Les organisations de transport routier de France, d’Allemagne et des pays nordiques (Danemark, Norvège et Suède) à l’inverse se sont félicitées, tout comme la Confédération européenne des syndicats (ETUC). Pour son secrétaire général Per Hilmersson, la réforme « empêchera les entreprises de forcer les chauffeurs à passer plusieurs mois d’affilée loin de chez eux (…) et de les priver d’un salaire décent et de cotisations sociales ». Le groupe Renew Europe (centristes et libéraux) a salué une « avancée », les S&D (socialistes et démocrates) soulignant aussi que les mesures amélioraient la sécurité routière. « Il aura fallu plus de trois ans de débats (…) mais nous y sommes enfin parvenus », s’est réjoui Brice Hortefeux (PPE, droite), membre de la commission des transports au Parlement européen.
Fin des sociétés « boîtes aux lettres »
En revanche, les ultraconservateurs du groupe CRE ont dénoncé des règles « discriminatoires » qui vont « encore illustrer les divisions » entre les plus riches et les plus pauvres des États membres. Et soulignent l’impact écologique de l’obligation faite aux camions de revenir régulièrement dans leur pays d’origine. Un paquet « nuisible au climat, aux transports et à la reconstruction de l’économie de l’UE après la pandémie », a jugé le ministre polonais des Infrastructures, Andrzej Adamczyk, en précisant que Varsovie envisage de saisir la Cour de justice de l’UE.
Les nouvelles règles obligent les entreprises de transport international de marchandises à s’organiser pour permettre aux chauffeurs de rentrer chez eux à intervalles réguliers (toutes les trois ou quatre semaines). Si le chauffeur est loin de chez lui lors de sa période de repos hebdomadaire obligatoire, il ne peut la passer dans sa cabine : l’entreprise doit payer ses frais d’hébergement. Pour prévenir le « cabotage systématique », vu comme une concurrence déloyale, une période de carence de quatre jours est prévue avant que d’autres opérations puissent être effectuées dans le même pays avec le même véhicule.

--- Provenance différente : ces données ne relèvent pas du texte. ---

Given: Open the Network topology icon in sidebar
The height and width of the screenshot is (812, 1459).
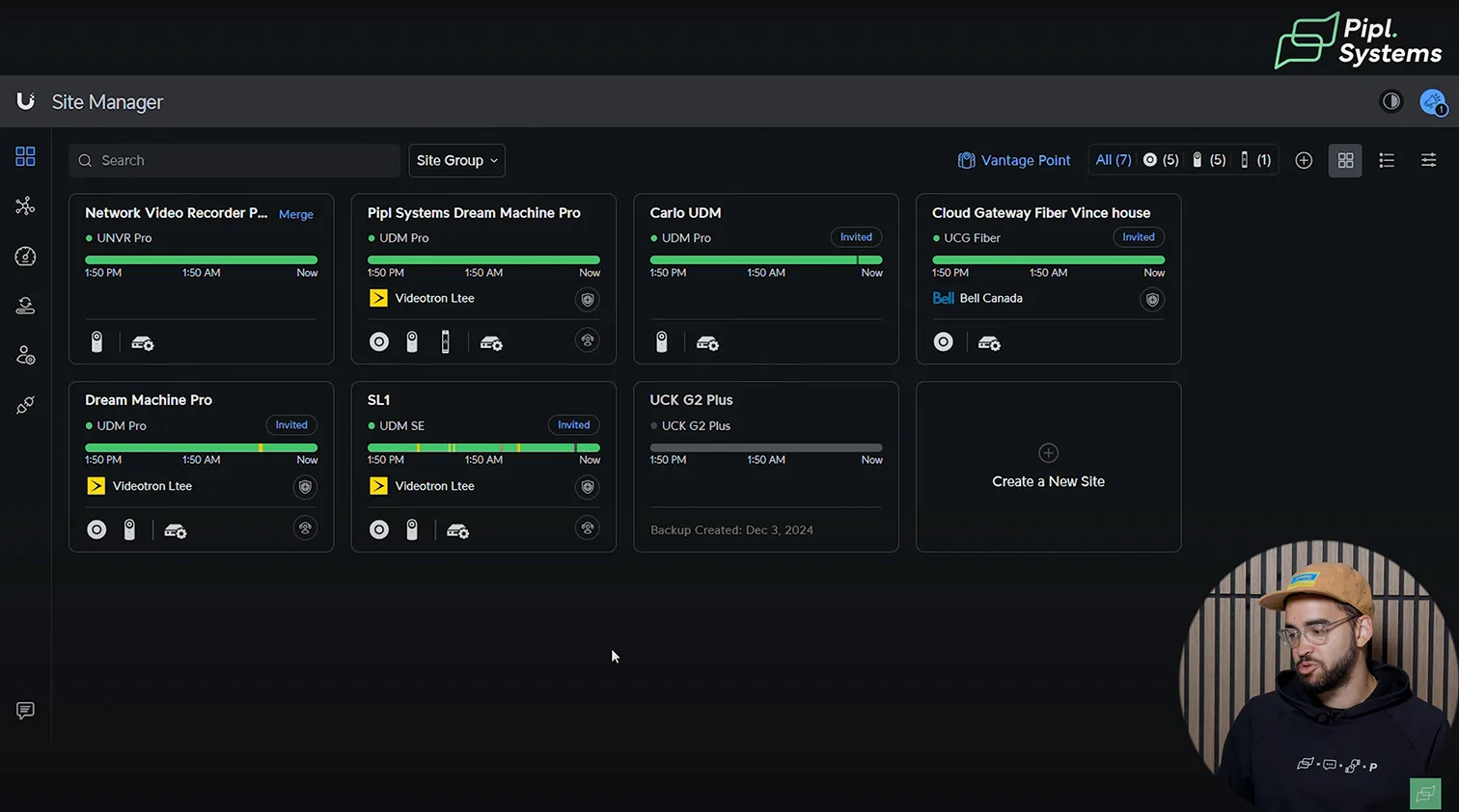Looking at the screenshot, I should [25, 206].
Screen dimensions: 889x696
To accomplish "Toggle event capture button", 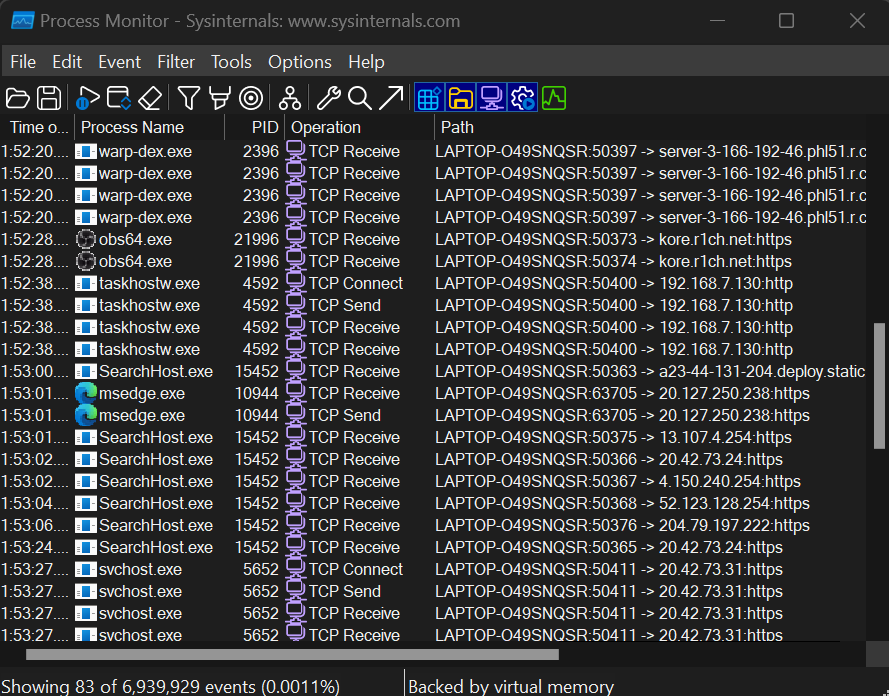I will click(x=86, y=98).
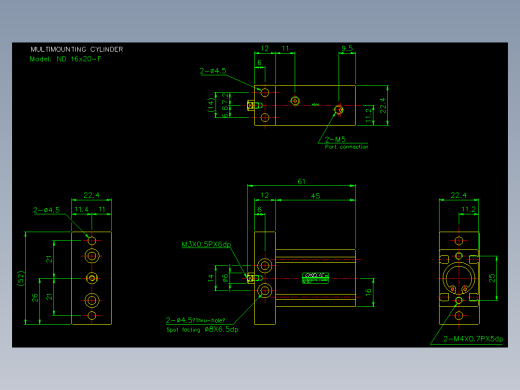
Task: Select the Spot facing ø8X6.5dp note
Action: 202,330
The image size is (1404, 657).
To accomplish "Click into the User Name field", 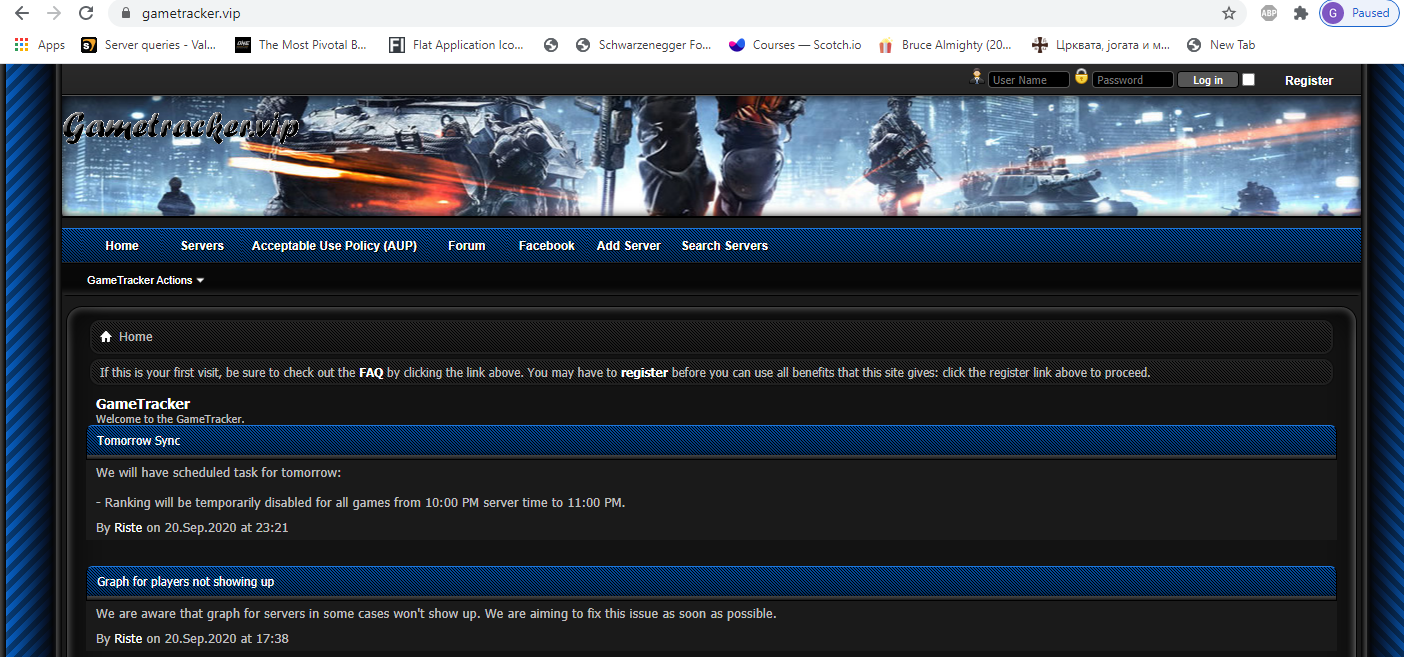I will click(1028, 80).
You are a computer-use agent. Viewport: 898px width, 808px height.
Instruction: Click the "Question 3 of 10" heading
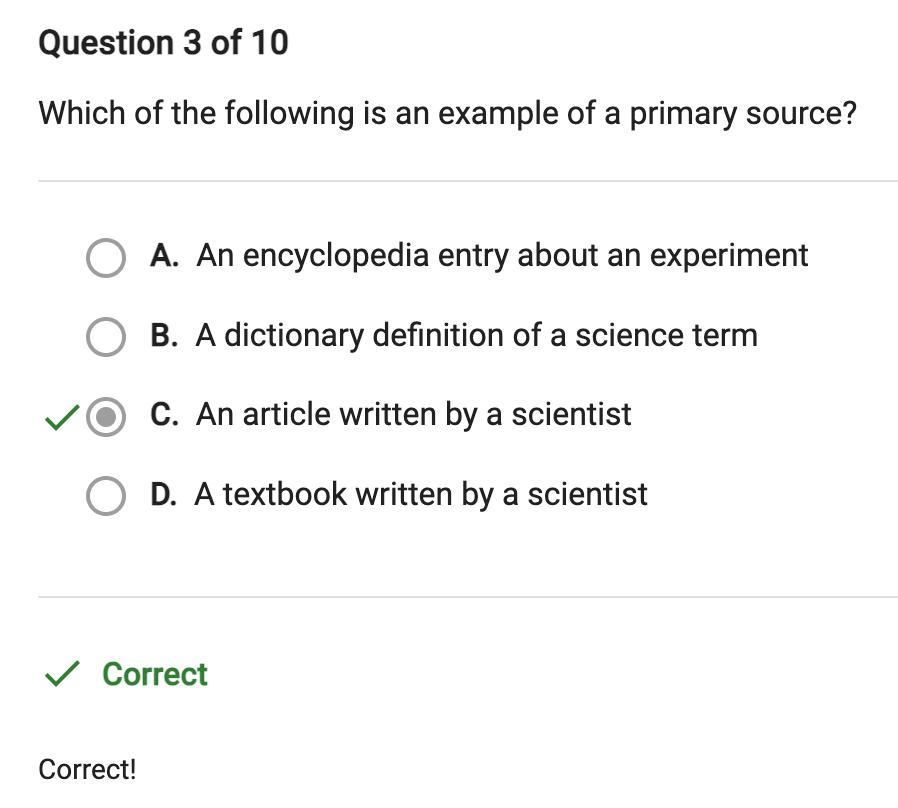point(163,43)
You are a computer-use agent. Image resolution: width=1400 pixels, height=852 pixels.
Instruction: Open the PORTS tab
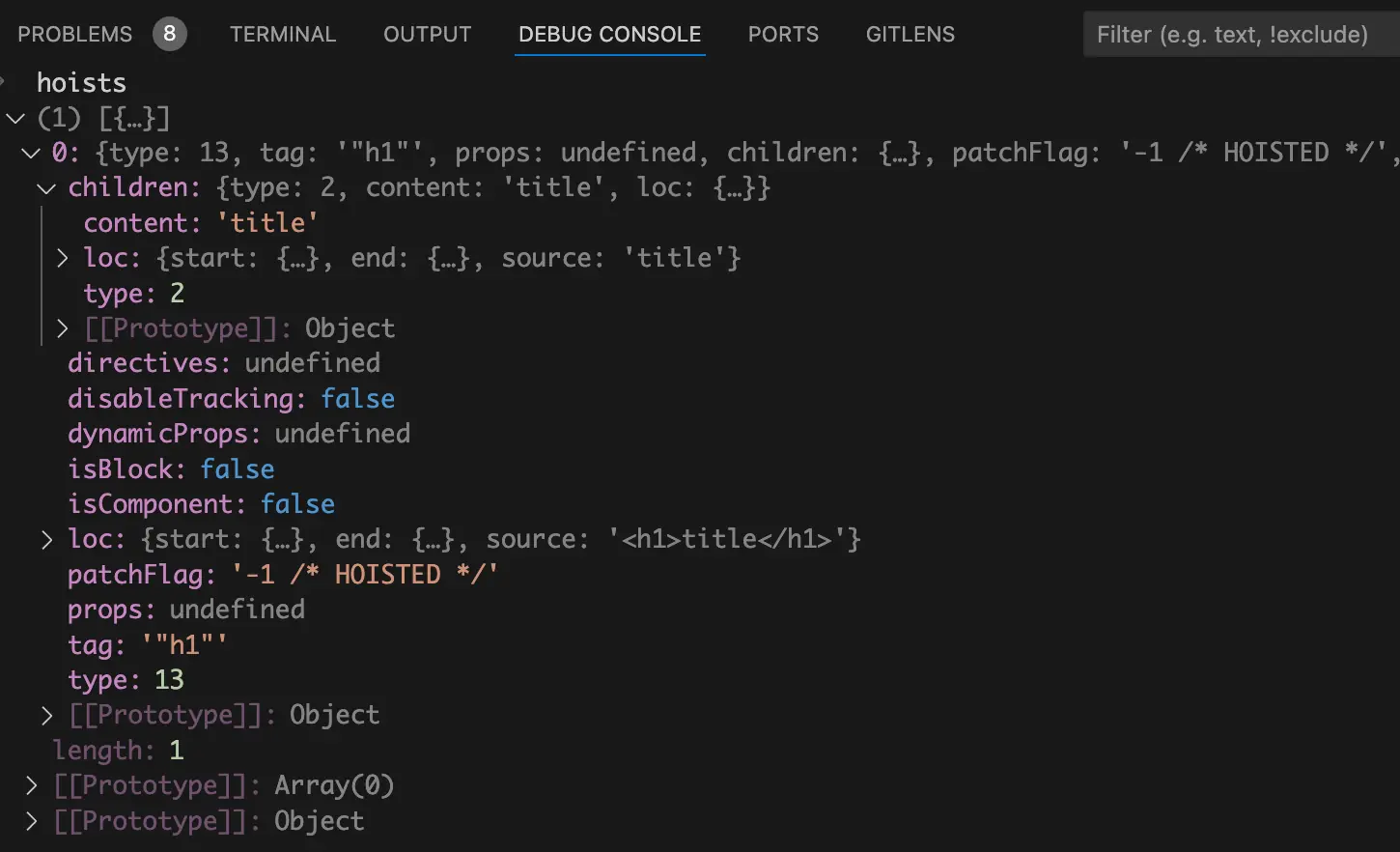(x=783, y=35)
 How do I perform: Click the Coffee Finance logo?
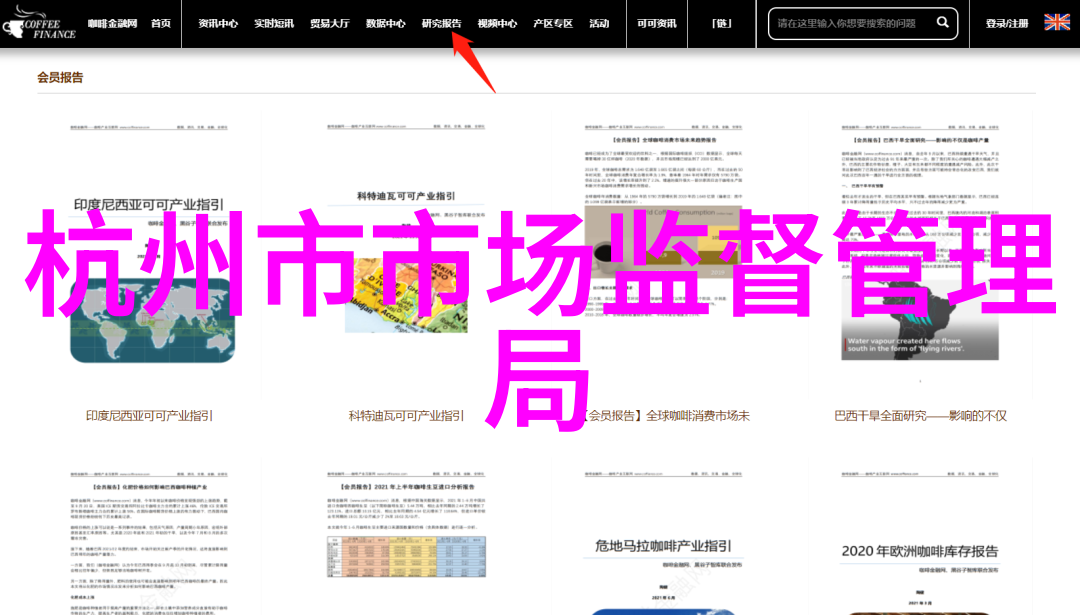pyautogui.click(x=41, y=23)
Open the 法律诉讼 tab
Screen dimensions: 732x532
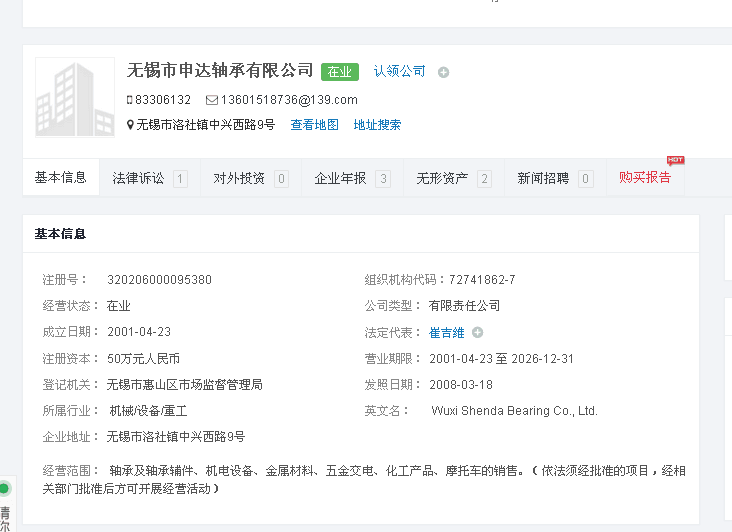(149, 179)
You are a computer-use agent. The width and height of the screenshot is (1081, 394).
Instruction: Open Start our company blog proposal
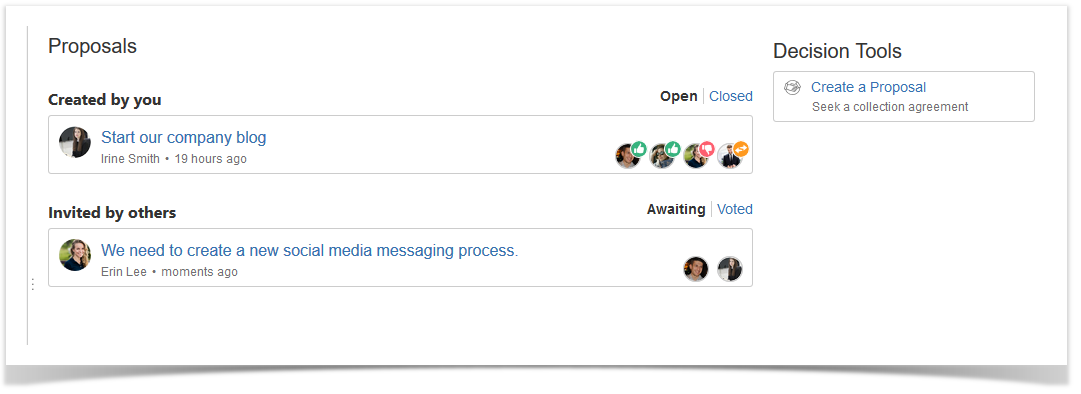[x=183, y=137]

Les nouvelles règles introduisent aussi l’enregistrement des passages de frontières par tachygraphe, un dispositif retraçant les mouvements du véhicule. Pour lutter contre les sociétés « boîtes aux lettres », ces entreprises de transport devront avoir suffisamment d’activités dans l’État membre où elles sont enregistrées. Les camions devront aussi retourner au centre opérationnel de l’entreprise toutes les huit semaines. Les règles en matière de détachement des chauffeurs (prévoyant une rémunération selon les règles du pays où ils travaillent) s’appliqueront au cabotage et aux opérations de transport international, avec certaines exceptions, notamment pour le transit.
Les dispositions sur le temps de repos s’appliqueront 20 jours après la publication au journal officiel de l’UE qui aura lieu dans les semaines à venir, tandis que celles sur le détachement et les retours des camions s’appliqueront 18 mois après cette publication. Des directives préparées par la Commission européenne pour clarifier les dispositions de la réforme doivent être publiées à l’automne.